Capua conta como foram os dias que antecederam a ‘real reabertura’: “Notei que os restaurantes estavam sendo higienizados novamente e os equipamentos das obras, sendo organizados. Assim que abriu, realmente mudou tudo. Passou a ter muita gente na rua, crianças passeando de bicicleta, restaurantes funcionando. O que era praticamente deserto, ganhou vida novamente”, disse o intercambista, que deixou a esposa Alliny e filho Miguel em casa, em São Paulo.
“Foi bem interessante. Os estabelecimentos limitaram o número de pessoas e era obrigatório fornecer nome, número de telefone e e-mail para possível contato no futuro”, complementou Domingos. “Durante a quarentena, a cidade realmente parou. Tinham várias locais em obra e tudo estava realmente parado. Achei incrível pois é bem diferente do que estamos acostumados no Brasil”.
Preocupação com o Brasil
A professora Melissa tem irmã, dois sobrinhos e tios, além de amigos que ela considera como se fossem da família, além dos parentes de sua esposa, morando no Brasil, e se preocupa com a situação da pandemia no país. “Infelizmente, o Brasil tem um presidente que é realmente o oposto da líder da Nova Zelândia, a Jacinda Ardern. Eu sinto muito por tudo que está acontecendo aí e fico muito preocupada com minha família e amigos”, desafabou.
“Felizmente, as pessoas da minha família podem trabalhar de casa. Elas estão rigorosas com a quarentena e só saem de casa para coisas extremamente essenciais (farmácia e supermercado)”, comentou Melissa.
Domingos também teme por sua família e amigos e cita os conflitos entre a pandemia e as decisões políticas. “Temos um país muito grande e se realmente trabalhássemos juntos os resultados seriam incríveis. Infelizmente, não confio nos números divulgados e acredito que se a decisão de fazer o isolamento tivesse sido tomada antes do Carnaval, estaríamos com números bem menores. Mas a população também precisa colaborar. Muita gente não faz como é orientada”, ressaltou.
Montanha-russa australiana
Dentro do intervalo de 1 mês, a Austrália viveu uma verdadeira “montanha-russa”: migrou de “país que caminha rumo à sociedade livre do coronavírus” e de estar próximo do fim da pandemia, em 29 de abril, para registrar o maior número de casos em 24 horas dos últimos 2 meses, em 29 de junho.

==========

Atualize o trecho do texto sobre a pandemia de "Domingos também teme" até "29 de junho.", pondo "feriado de Páscoa" no lugar de "Carnaval".

__Dados de origem__:
==========

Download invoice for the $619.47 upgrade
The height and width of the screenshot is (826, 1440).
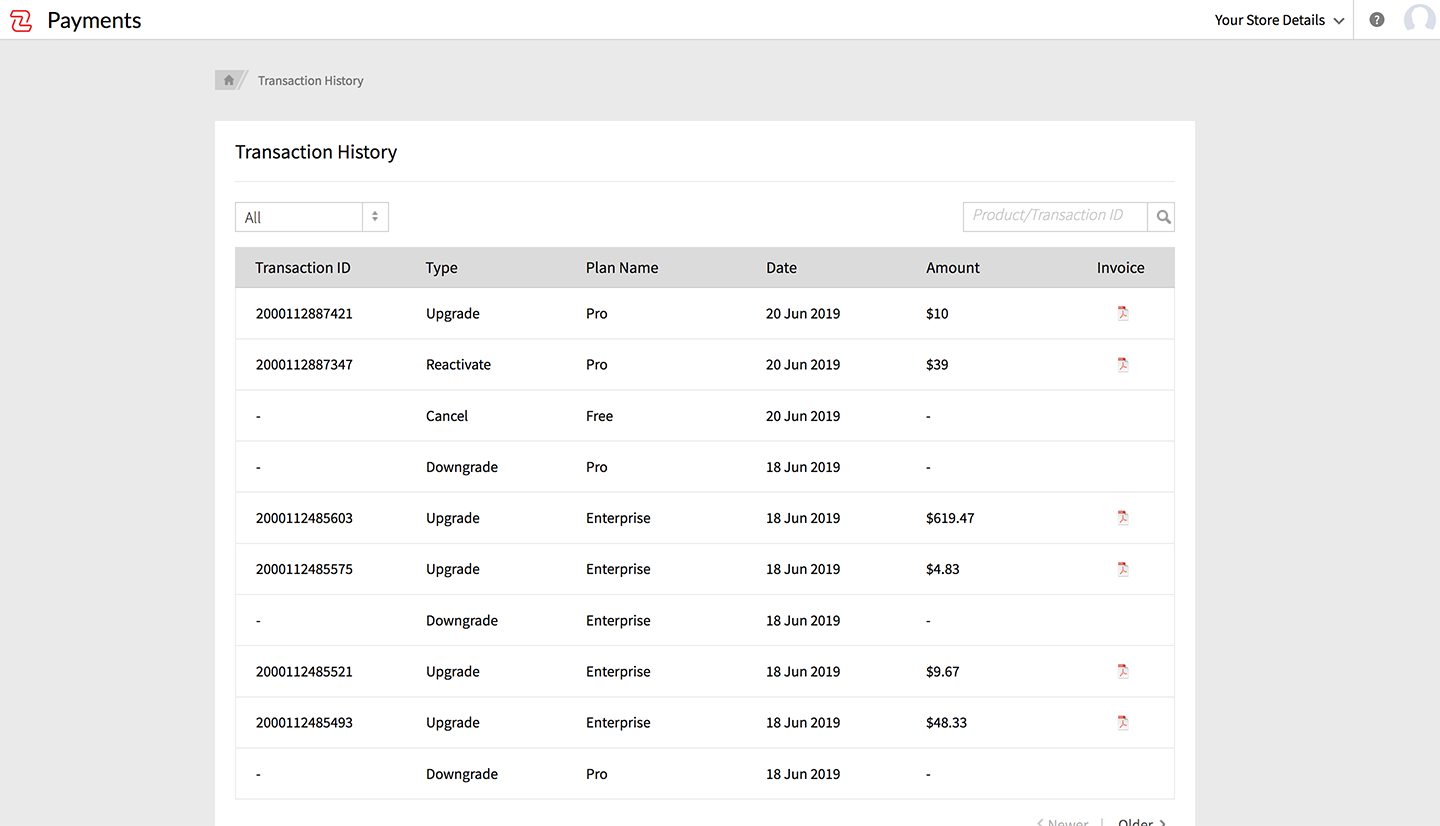[x=1122, y=518]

==========

__Tarefa concluída__:
Domingos também teme por sua família e amigos e cita os conflitos entre a pandemia e as decisões políticas. “Temos um país muito grande e se realmente trabalhássemos juntos os resultados seriam incríveis. Infelizmente, não confio nos números divulgados e acredito que se a decisão de fazer o isolamento tivesse sido tomada antes do feriado de Páscoa, estaríamos com números bem menores. Mas a população também precisa colaborar. Muita gente não faz como é orientada”, ressaltou.
Montanha-russa australiana
Dentro do intervalo de 1 mês, a Austrália viveu uma verdadeira “montanha-russa”: migrou de “país que caminha rumo à sociedade livre do coronavírus” e de estar próximo do fim da pandemia, em 29 de abril, para registrar o maior número de casos em 24 horas dos últimos 2 meses, em 29 de junho.